── Recorded data ──

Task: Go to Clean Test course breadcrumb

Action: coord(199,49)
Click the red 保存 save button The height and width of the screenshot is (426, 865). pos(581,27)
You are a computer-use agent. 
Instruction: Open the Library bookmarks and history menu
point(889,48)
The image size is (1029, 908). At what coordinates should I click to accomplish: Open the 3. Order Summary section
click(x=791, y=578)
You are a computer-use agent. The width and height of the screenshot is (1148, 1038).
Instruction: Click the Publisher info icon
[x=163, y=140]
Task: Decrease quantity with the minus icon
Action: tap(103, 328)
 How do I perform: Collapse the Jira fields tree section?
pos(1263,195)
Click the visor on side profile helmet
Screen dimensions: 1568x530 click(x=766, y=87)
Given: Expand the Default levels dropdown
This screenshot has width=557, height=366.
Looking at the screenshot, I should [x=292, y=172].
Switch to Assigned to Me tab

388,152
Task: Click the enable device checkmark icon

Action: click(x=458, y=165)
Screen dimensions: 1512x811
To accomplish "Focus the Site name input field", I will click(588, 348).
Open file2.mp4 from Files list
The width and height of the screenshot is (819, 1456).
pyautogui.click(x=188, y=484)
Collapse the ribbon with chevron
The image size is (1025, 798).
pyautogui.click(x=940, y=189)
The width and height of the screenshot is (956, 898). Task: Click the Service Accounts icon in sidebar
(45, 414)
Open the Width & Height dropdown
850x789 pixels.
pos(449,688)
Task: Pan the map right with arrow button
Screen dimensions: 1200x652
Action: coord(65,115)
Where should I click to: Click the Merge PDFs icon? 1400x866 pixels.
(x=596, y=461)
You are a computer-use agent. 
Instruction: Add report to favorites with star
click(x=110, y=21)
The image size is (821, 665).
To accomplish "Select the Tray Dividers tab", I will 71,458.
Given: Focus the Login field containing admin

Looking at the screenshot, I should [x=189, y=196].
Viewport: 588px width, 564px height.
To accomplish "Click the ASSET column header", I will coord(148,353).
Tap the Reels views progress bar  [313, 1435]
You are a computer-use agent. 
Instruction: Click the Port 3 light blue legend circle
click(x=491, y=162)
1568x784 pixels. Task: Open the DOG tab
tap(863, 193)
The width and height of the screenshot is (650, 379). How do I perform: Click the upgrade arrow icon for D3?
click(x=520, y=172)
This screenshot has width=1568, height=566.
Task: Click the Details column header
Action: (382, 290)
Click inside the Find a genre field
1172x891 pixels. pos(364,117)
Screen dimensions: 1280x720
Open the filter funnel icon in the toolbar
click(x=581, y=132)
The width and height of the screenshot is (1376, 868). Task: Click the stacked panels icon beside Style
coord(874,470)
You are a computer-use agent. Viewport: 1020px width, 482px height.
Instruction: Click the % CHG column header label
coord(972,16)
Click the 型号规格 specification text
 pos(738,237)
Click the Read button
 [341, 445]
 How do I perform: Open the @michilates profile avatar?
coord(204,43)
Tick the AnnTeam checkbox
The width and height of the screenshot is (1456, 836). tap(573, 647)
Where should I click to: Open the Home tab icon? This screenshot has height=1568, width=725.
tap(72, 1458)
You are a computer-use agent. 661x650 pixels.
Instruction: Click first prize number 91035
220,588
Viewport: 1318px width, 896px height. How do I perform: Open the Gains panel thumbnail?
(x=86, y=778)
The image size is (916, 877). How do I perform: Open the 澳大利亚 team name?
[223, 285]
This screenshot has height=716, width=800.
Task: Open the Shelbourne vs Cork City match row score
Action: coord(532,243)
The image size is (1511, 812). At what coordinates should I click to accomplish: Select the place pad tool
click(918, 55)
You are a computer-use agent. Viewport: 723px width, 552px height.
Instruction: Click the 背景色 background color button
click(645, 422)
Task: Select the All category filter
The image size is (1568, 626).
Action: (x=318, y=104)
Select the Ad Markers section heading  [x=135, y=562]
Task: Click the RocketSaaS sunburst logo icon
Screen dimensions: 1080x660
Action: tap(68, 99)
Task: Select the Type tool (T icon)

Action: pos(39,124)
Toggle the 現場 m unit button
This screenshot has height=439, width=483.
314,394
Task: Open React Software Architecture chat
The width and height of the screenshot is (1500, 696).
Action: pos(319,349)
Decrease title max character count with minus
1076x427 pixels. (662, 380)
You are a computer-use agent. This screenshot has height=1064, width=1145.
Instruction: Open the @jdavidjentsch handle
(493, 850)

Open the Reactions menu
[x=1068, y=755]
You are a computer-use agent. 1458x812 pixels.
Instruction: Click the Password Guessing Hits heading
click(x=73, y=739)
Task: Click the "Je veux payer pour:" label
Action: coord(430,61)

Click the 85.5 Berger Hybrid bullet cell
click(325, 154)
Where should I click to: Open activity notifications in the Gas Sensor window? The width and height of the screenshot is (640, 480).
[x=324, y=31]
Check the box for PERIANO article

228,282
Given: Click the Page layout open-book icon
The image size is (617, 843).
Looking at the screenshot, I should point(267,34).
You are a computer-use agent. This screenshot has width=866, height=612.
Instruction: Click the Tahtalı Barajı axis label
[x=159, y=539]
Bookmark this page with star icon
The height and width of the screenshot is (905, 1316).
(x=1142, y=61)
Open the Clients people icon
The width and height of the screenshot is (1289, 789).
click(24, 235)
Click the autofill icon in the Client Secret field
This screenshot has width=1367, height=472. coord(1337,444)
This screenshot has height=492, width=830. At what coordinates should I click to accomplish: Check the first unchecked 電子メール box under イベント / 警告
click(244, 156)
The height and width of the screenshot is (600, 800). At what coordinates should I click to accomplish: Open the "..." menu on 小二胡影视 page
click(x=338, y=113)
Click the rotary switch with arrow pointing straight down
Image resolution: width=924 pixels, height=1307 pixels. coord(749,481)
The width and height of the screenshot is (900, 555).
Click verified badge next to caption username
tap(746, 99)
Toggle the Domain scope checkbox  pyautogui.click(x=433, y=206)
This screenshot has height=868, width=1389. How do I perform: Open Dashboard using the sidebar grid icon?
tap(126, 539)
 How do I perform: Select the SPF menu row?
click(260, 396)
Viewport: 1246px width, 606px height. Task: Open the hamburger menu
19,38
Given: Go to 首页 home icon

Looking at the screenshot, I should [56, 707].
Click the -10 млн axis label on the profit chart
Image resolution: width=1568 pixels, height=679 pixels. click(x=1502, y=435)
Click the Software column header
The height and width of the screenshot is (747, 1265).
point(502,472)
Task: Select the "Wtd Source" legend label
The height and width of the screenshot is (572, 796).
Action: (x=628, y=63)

───

Exercise requirements -
In full and without changes, repeat the listing.

Exercise solution -
Task: Go to Clean Test course breadcrumb

Action: coord(199,49)
Click the red 保存 save button The height and width of the screenshot is (426, 865). pos(581,27)
You are a computer-use agent. 
Instruction: Open the Library bookmarks and history menu
point(889,48)
The image size is (1029, 908). At what coordinates should I click to accomplish: Open the 3. Order Summary section
click(x=791, y=578)
You are a computer-use agent. The width and height of the screenshot is (1148, 1038).
Instruction: Click the Publisher info icon
[x=163, y=140]
Task: Decrease quantity with the minus icon
Action: tap(103, 328)
 How do I perform: Collapse the Jira fields tree section?
pos(1263,195)
Click the visor on side profile helmet
Screen dimensions: 1568x530 click(x=766, y=87)
Given: Expand the Default levels dropdown
This screenshot has width=557, height=366.
Looking at the screenshot, I should [x=292, y=172].
Switch to Assigned to Me tab

388,152
Task: Click the enable device checkmark icon

Action: click(x=458, y=165)
Screen dimensions: 1512x811
To accomplish "Focus the Site name input field", I will click(588, 348).
Open file2.mp4 from Files list
The width and height of the screenshot is (819, 1456).
pyautogui.click(x=188, y=484)
Collapse the ribbon with chevron
The image size is (1025, 798).
pyautogui.click(x=940, y=189)
The width and height of the screenshot is (956, 898). Task: Click the Service Accounts icon in sidebar
(45, 414)
Open the Width & Height dropdown
850x789 pixels.
pos(449,688)
Task: Pan the map right with arrow button
Screen dimensions: 1200x652
Action: coord(65,115)
Where should I click to: Click the Merge PDFs icon? 1400x866 pixels.
(x=596, y=461)
You are a computer-use agent. 
Instruction: Add report to favorites with star
click(x=110, y=21)
The image size is (821, 665).
To accomplish "Select the Tray Dividers tab", I will 71,458.
Given: Focus the Login field containing admin

Looking at the screenshot, I should [x=189, y=196].
Viewport: 588px width, 564px height.
To accomplish "Click the ASSET column header", I will coord(148,353).
Tap the Reels views progress bar  [313, 1435]
You are a computer-use agent. 
Instruction: Click the Port 3 light blue legend circle
click(x=491, y=162)
1568x784 pixels. Task: Open the DOG tab
tap(863, 193)
The width and height of the screenshot is (650, 379). How do I perform: Click the upgrade arrow icon for D3?
click(x=520, y=172)
This screenshot has width=1568, height=566.
Task: Click the Details column header
Action: (382, 290)
Click inside the Find a genre field
1172x891 pixels. pos(364,117)
Screen dimensions: 1280x720
Open the filter funnel icon in the toolbar
click(x=581, y=132)
The width and height of the screenshot is (1376, 868). Task: Click the stacked panels icon beside Style
coord(874,470)
You are a computer-use agent. Viewport: 1020px width, 482px height.
Instruction: Click the % CHG column header label
coord(972,16)
Click the 型号规格 specification text
 pos(738,237)
Click the Read button
 [341, 445]
 How do I perform: Open the @michilates profile avatar?
coord(204,43)
Tick the AnnTeam checkbox
The width and height of the screenshot is (1456, 836). tap(573, 647)
Where should I click to: Open the Home tab icon? This screenshot has height=1568, width=725.
tap(72, 1458)
You are a computer-use agent. 661x650 pixels.
Instruction: Click first prize number 91035
220,588
Viewport: 1318px width, 896px height. How do I perform: Open the Gains panel thumbnail?
(x=86, y=778)
The image size is (916, 877). How do I perform: Open the 澳大利亚 team name?
[223, 285]
This screenshot has height=716, width=800.
Task: Open the Shelbourne vs Cork City match row score
Action: coord(532,243)
The image size is (1511, 812). At what coordinates should I click to accomplish: Select the place pad tool
click(918, 55)
You are a computer-use agent. Viewport: 723px width, 552px height.
Instruction: Click the 背景色 background color button
click(645, 422)
Task: Select the All category filter
The image size is (1568, 626).
Action: (x=318, y=104)
Select the Ad Markers section heading  [x=135, y=562]
Task: Click the RocketSaaS sunburst logo icon
Screen dimensions: 1080x660
Action: tap(68, 99)
Task: Select the Type tool (T icon)

Action: pos(39,124)
Toggle the 現場 m unit button
This screenshot has height=439, width=483.
314,394
Task: Open React Software Architecture chat
The width and height of the screenshot is (1500, 696).
Action: pos(319,349)
Decrease title max character count with minus
1076x427 pixels. (662, 380)
You are a computer-use agent. This screenshot has height=1064, width=1145.
Instruction: Open the @jdavidjentsch handle
(493, 850)

Open the Reactions menu
[x=1068, y=755]
You are a computer-use agent. 1458x812 pixels.
Instruction: Click the Password Guessing Hits heading
click(x=73, y=739)
Task: Click the "Je veux payer pour:" label
Action: coord(430,61)

Click the 85.5 Berger Hybrid bullet cell
click(325, 154)
Where should I click to: Open activity notifications in the Gas Sensor window? The width and height of the screenshot is (640, 480).
[x=324, y=31]
Check the box for PERIANO article

228,282
Given: Click the Page layout open-book icon
The image size is (617, 843).
Looking at the screenshot, I should point(267,34).
You are a computer-use agent. This screenshot has width=866, height=612.
Instruction: Click the Tahtalı Barajı axis label
[x=159, y=539]
Bookmark this page with star icon
The height and width of the screenshot is (905, 1316).
(x=1142, y=61)
Open the Clients people icon
The width and height of the screenshot is (1289, 789).
click(24, 235)
Click the autofill icon in the Client Secret field
This screenshot has width=1367, height=472. coord(1337,444)
This screenshot has height=492, width=830. At what coordinates should I click to accomplish: Check the first unchecked 電子メール box under イベント / 警告
click(244, 156)
The height and width of the screenshot is (600, 800). At what coordinates should I click to accomplish: Open the "..." menu on 小二胡影视 page
click(x=338, y=113)
Click the rotary switch with arrow pointing straight down
Image resolution: width=924 pixels, height=1307 pixels. coord(749,481)
The width and height of the screenshot is (900, 555).
Click verified badge next to caption username
tap(746, 99)
Toggle the Domain scope checkbox  pyautogui.click(x=433, y=206)
This screenshot has height=868, width=1389. How do I perform: Open Dashboard using the sidebar grid icon?
tap(126, 539)
 How do I perform: Select the SPF menu row?
click(260, 396)
Viewport: 1246px width, 606px height. Task: Open the hamburger menu
19,38
Given: Go to 首页 home icon

Looking at the screenshot, I should [56, 707].
Click the -10 млн axis label on the profit chart
Image resolution: width=1568 pixels, height=679 pixels. click(x=1502, y=435)
Click the Software column header
The height and width of the screenshot is (747, 1265).
point(502,472)
Task: Select the "Wtd Source" legend label
The height and width of the screenshot is (572, 796).
Action: (x=628, y=63)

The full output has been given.